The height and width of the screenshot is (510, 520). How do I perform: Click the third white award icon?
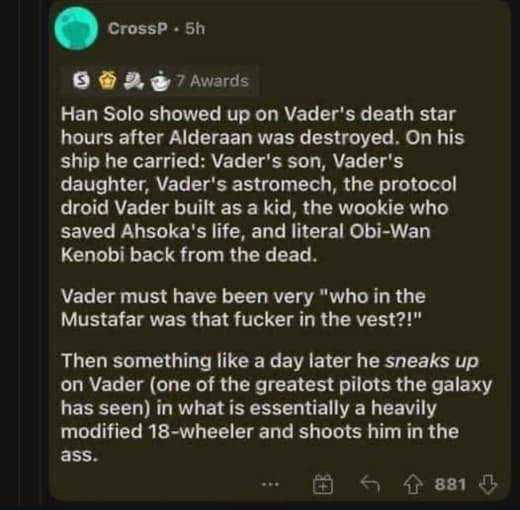[x=133, y=81]
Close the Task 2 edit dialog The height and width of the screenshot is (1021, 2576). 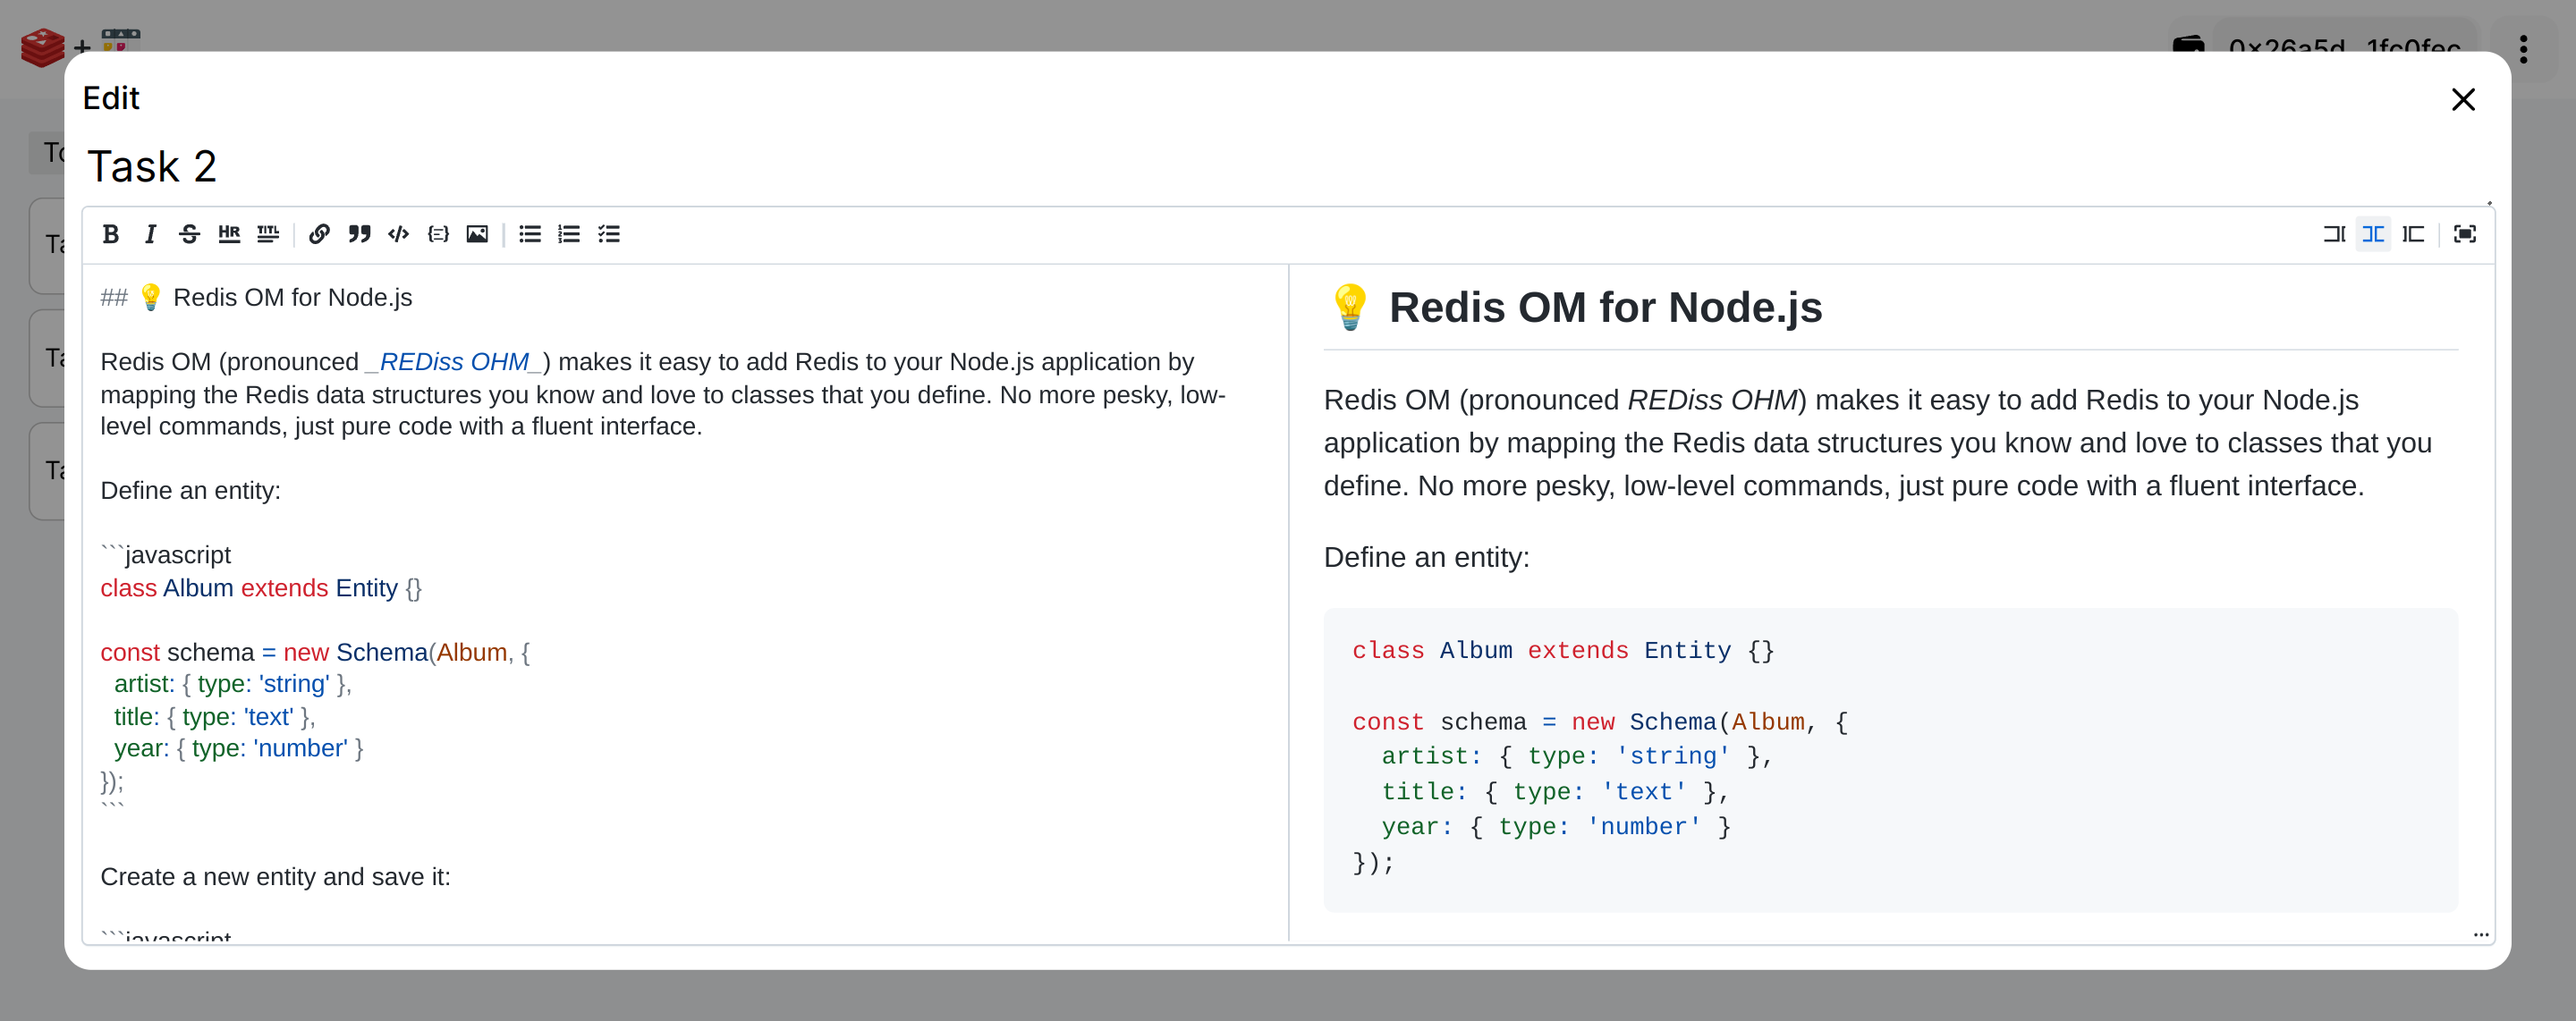[2463, 99]
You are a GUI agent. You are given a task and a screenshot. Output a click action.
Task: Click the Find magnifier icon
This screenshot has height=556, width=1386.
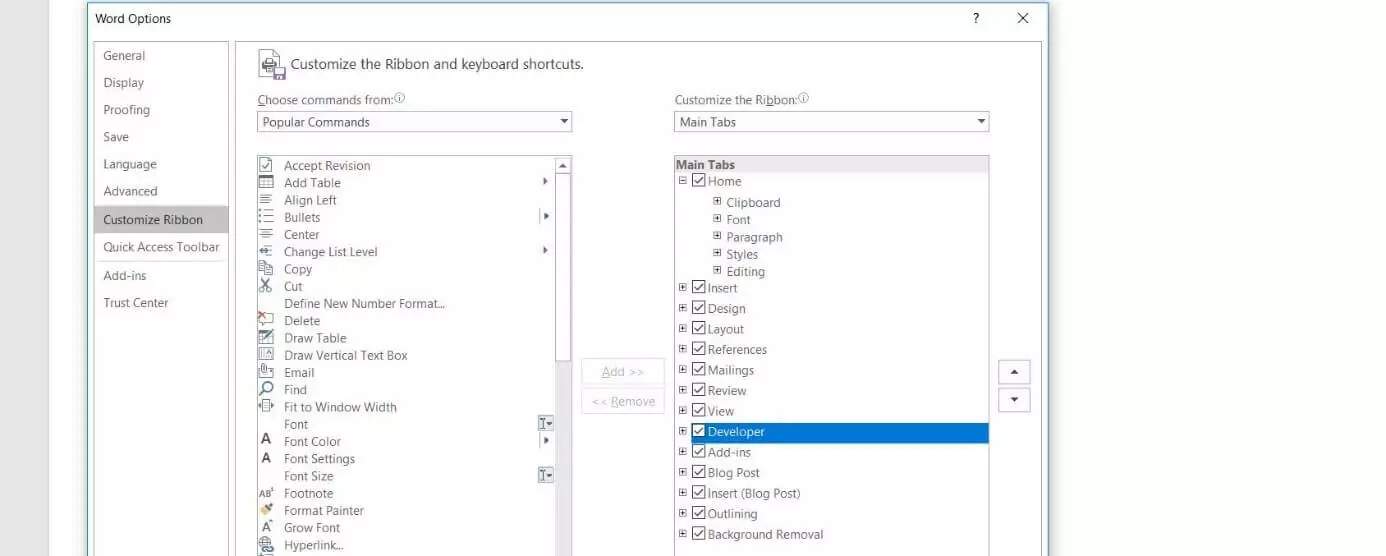tap(266, 389)
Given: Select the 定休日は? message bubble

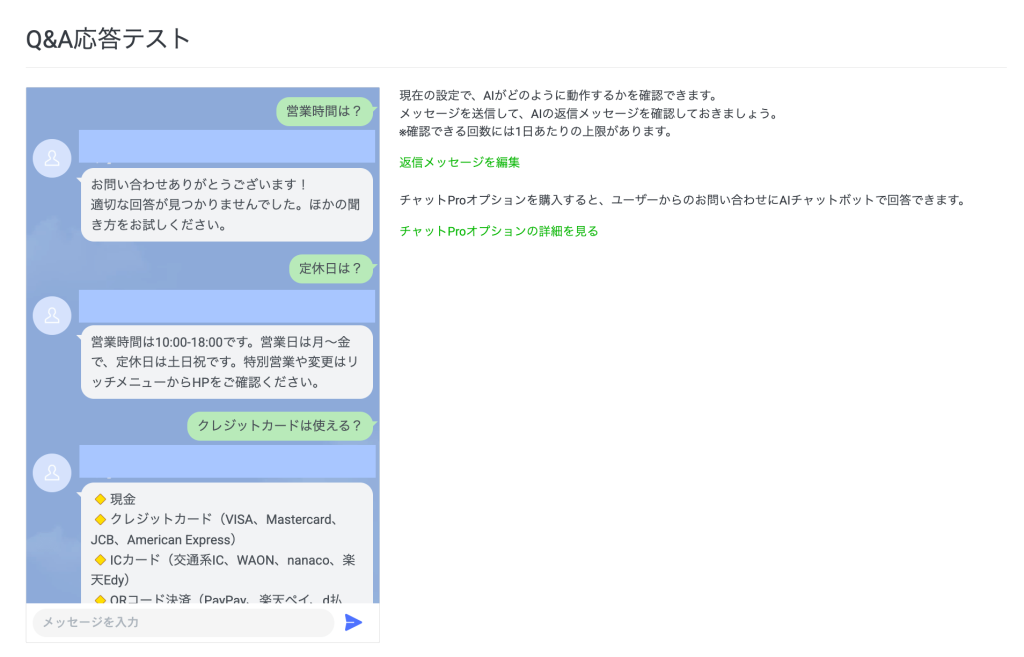Looking at the screenshot, I should pos(331,268).
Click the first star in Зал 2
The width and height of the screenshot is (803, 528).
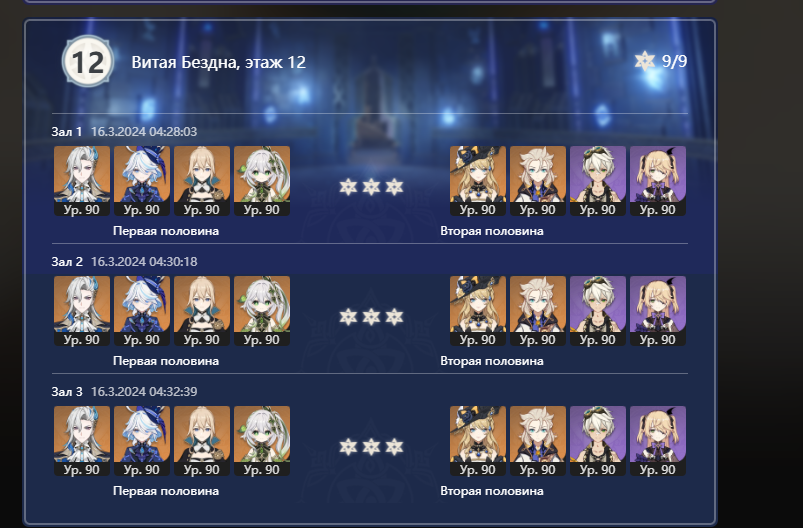(348, 317)
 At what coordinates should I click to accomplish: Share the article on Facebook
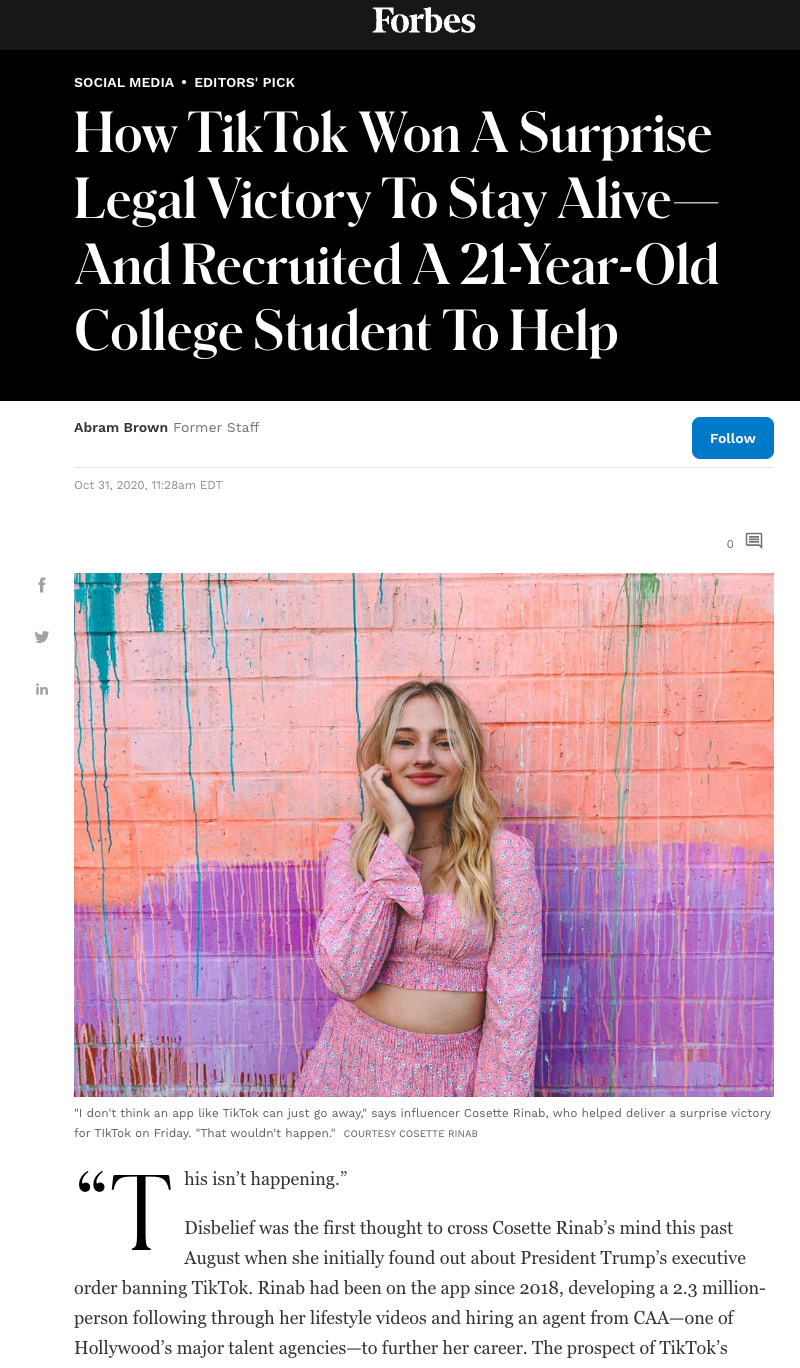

■ Task directions
Lines from the one that contains "This screenshot has height=556, width=1386." to the final line of the material are the whole answer. Reproduce them word for word and skip the pictures.

■ Answer space
This screenshot has height=556, width=1386.
tap(266, 389)
Given: Select the 定休日は? message bubble

Looking at the screenshot, I should pos(331,268).
Click the first star in Зал 2
The width and height of the screenshot is (803, 528).
(348, 317)
 At what coordinates should I click to accomplish: Share the article on Facebook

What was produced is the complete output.